I was in Class VI when I chanced upon ‘Room on the Roof’ by Ruskin Bond. The book belonged to an older cousin who had it as her school text in Class X. I read it in one ecstatic gulp that lasted a little over an hour. For days afterwards, I fantasized about growing up to be this writer who lived in the hills of Dehradun, met fascinating characters and wrote about them.

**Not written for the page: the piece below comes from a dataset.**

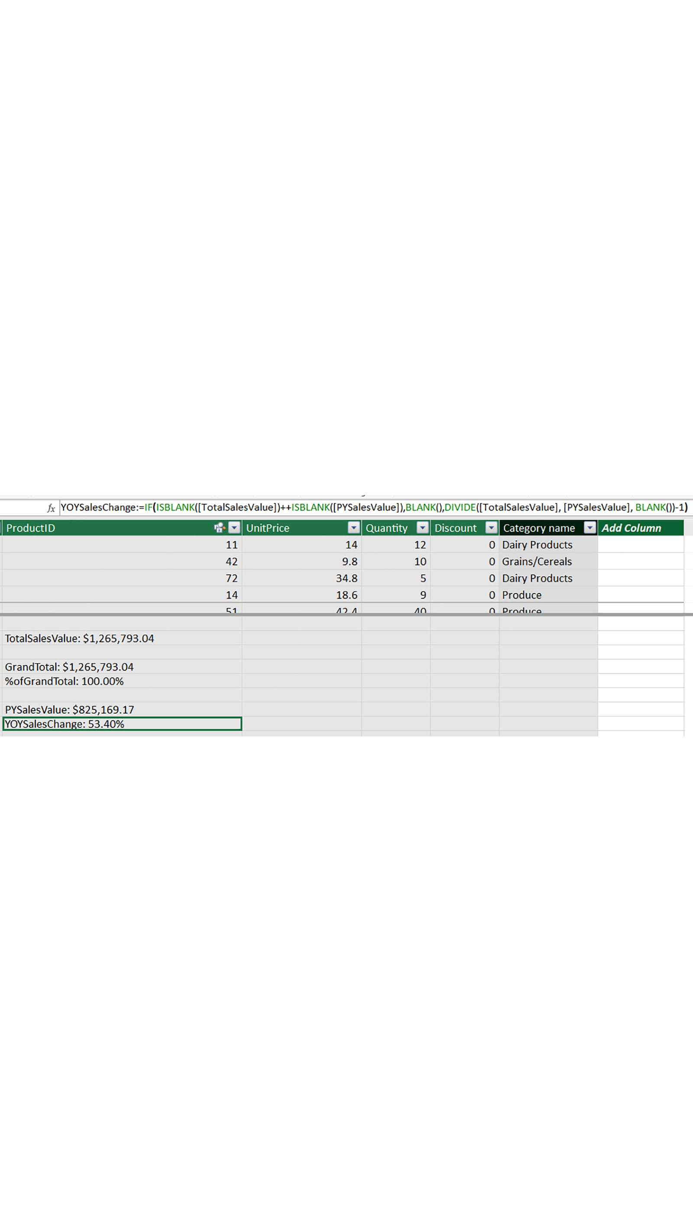
Task: Expand the Quantity column filter dropdown
Action: pos(422,528)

A good thirty years later, my son’s English teacher was delighted to hear we had been to Bond’s home town to meet him and he was asked to work on a collage with the author and his stories as the theme. Coincidentally, my son also happened to be in Class VI at that time. I hope I am not in a minority when I say Bond is the most influential Indian writer of our times for all those who have had the privilege of being educated in English in post independent India although I have never come across any power list that features him. Margaret Thatcher once famously remarked 'Power is like being a lady. If you have to tell people you are, you aren’t.'

Power lists and the legitimacy of those who feature in it are not the only disagreement I have with Shashi’s Deshpande’s recent piece in The Hindu on the waning influence of artists and writers titled ‘The Case of the Missing Artists.’ Deshpande raises many pertinent issues. When she says ‘There are no debates about ideas, only controversies, often created by the media itself,’ we can instantly relate it to how the Jaipur Literary Festival was hijacked by the absence of Salman Rushdie this year.

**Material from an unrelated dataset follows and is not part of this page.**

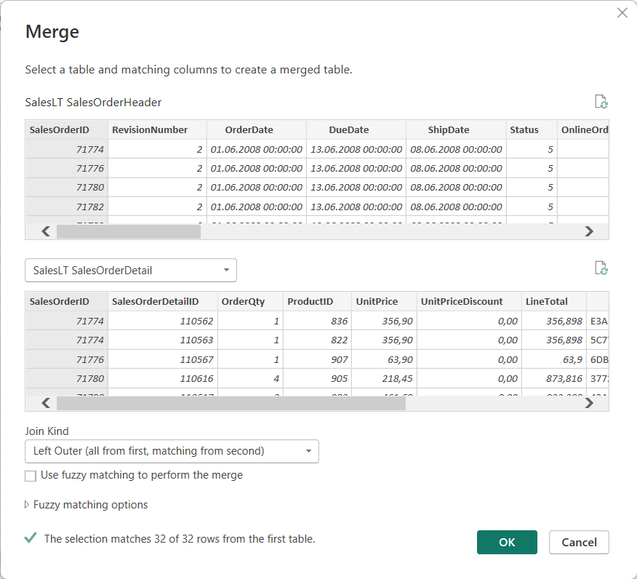Select the OrderDate column header
The image size is (637, 579).
(249, 129)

However I don’t agree with Deshpande when she laments the dumbing down of language and literature in India and the gap widening between serious and popular works and their creators. This division has always existed world over. The gap is very much present between Ian Mcewan and Jeffery Archer in UK. In India, regional literature has always had this gap. I grew up in Bihar and read as many books in Hindi as in English and knew even in those early years that there was a difference between the works of a Gulshan Nanda and a Manu Bhandari. It didn’t stop me from reading both the authors just as I dug into a James Hadley Chase thriller and Gone with the Wind with equal relish.

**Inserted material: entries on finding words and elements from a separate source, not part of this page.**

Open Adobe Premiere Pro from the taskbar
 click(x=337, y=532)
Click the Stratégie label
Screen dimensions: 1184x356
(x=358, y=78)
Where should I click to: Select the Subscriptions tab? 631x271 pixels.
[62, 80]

The real issue as I see it is that for a long time Indian Writing in English was perceived to be an elitist preoccupation and protected by snobbery. The authors and the publishers colluded in this process and the works of writers like Ashok Banker who tried to negotiate the space of popular/ pulp fiction in the 80s and the 90s did not receive the attention they deserved. The emergence of a new breed of writers in the last one decade who are unapologetic about wanting to entertain the reader changed the rules of the game. Thanks to a Chetan Bhagat, an Amish Tripathi or an Advaita Kala, publishers are ready to give popular fiction its due. And if there has been a dumbing down by these writers of more serious fiction, I am afraid the first stone is inevitably cast by the writer of more serious works who is finding it difficult to share the identity with writers wanting to tell stories to entertain without bothering too much about the intricacies of the language. If by ‘badly written’ the allusion is to the language and grammar of these books, aren’t editors and the publishers as much to blame? Hemmingway may not have won the Nobel Prize in Literature if someone hadn’t fixed his spellings for him.

One should also add here that writers of popular fiction in India come from the same class as authors of literary works. Many of them are from premier management and technical institutes and gave up lucrative professions to write. If they write a particular kind of book, we have to assume they do it as much out of choice as writers of literary fiction. Yes, there has been a refreshing democracy in the Indian Writing in English space of late. But that has more to do with the fading away of feudal processes.


We don’t have palace writers and artists anymore and that may not be such a bad thing after all.